Das soll darauf basieren, dass wir:
„… akzeptieren, dass wir nicht alle Infektionen unterbinden können, sondern als Ziel verfolgen müssen, dass wir Todesfälle, schwere Verläufe und Langzeitfolgen vermeiden. Es bedeutet aber auch zu realisieren, dass uns das nicht immer gelingen wird.
Er betont, das man viel stärker auch auf die Anzahl der schweren Fälle und die Belegung der Betten in den Intensivstationen abstellen müsste, wenn man ein Ampelsystem der Gefahrenlage entwirft. Derzeit stehe die Ampel noch auf grün schreibt er.
Wie recht er doch hat, und wie sehr (deshalb) er ignoriert wird! Im Frühjahr hieß es rauf und runter, es gehe darum, die Kurve der letztlich unvermeidlichen Ansteckungen so abzuflachen, dass das Gesundheitssystem nicht überlastet werde. Wo ist dieses Ziel geblieben? Es würde zwingend erfordern, dass man auf die Belastung des Gesundheitssystem abstellt, und nicht kontextlos auf die Zahl der positiv Getesteten. Wenn das Ziel der Maßnahmen stillschweigend einfach geändert wird, hin zur Vermeidung der Überlastung der Gesundheitsämter, nur um weiter den Indikator mit dem meisten Angstpotential in den Vordergrund stellen zu können, dann ist das mehr als verdächtig.

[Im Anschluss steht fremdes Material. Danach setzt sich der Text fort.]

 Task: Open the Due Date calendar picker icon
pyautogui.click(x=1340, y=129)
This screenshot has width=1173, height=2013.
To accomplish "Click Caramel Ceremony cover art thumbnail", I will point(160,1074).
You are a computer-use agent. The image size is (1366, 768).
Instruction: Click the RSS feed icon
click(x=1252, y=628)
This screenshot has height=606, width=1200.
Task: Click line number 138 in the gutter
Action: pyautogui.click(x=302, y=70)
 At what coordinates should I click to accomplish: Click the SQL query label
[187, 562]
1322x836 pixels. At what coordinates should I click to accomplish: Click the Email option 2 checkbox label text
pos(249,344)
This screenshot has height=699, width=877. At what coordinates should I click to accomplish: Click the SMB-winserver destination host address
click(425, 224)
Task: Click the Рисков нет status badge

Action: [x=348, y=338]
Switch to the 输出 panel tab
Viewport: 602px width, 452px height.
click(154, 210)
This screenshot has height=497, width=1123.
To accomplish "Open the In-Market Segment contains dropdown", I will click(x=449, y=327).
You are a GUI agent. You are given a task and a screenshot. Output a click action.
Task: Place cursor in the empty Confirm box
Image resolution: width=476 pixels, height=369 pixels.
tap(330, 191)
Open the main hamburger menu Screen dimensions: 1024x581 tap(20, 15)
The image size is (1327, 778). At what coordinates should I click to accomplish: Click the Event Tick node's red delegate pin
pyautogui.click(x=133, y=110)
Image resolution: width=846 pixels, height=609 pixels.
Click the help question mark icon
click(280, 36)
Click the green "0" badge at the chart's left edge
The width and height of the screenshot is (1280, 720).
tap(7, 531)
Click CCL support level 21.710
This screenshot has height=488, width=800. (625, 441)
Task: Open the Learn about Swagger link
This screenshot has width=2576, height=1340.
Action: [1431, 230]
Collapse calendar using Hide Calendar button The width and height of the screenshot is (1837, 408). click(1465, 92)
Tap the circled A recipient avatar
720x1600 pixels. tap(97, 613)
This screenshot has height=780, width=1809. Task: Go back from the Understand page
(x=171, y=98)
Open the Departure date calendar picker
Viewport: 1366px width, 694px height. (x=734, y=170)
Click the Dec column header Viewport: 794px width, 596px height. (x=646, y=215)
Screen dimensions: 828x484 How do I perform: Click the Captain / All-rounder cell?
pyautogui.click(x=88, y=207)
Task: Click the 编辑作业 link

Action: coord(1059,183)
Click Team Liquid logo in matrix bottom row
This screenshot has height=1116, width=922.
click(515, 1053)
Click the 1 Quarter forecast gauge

Im „Hotspot“ Frankfurt mit 750.000 Einwohnern liegt die Zahl der intensivmedizinisch betreuten Covid-Patienten anhaltend niedrig bei 17, davon werden 7 beatmet. An der Uniklinik wurde ein ganzes Gebäude für Covid-Patienten leergeräumt. Krankenhäuser der zweiten und dritten Reihe der Covid-Versorgung bekommen allenfalls vereinzelt Patienten. Eine Überforderung der Frankfurter Gesundheitssystems ist nicht im mindesten absehbar.
Bis Ende August lag übrigens das durchschnittliche Alter der an oder mit Covid-Verstorbenen bei 81 Jahren. Das entspricht etwa dem durchschnittlichen Alter aller Sterbefälle.
Nachtrag (11.10.): Eine erhellende Grafik zu den Sterbefällen in diesem und den letzten vier Jahren stellt das Statistische Bundesamt in der Pressemitteilung zu ihrer jüngsten wöchentlichen Aktualisierung der Covid-Sonderauswertung zur Verfügung. Dort sieht man auf einen Blick, dass die Sterbefälle an und mit Covid seit der 20. Woche so gering sind, dass sie keine Rolle mehr für die Erklärung der Über- oder Untersterblichkeit spielen. Bei „Infektionsfällen“ in ähnlicher Größenordnung wie derzeit starben im März in einer Woche über 1700 Menschen an und mit Covid. In den letzten Wochen waren es jeweils 20 bis 40 pro Woche.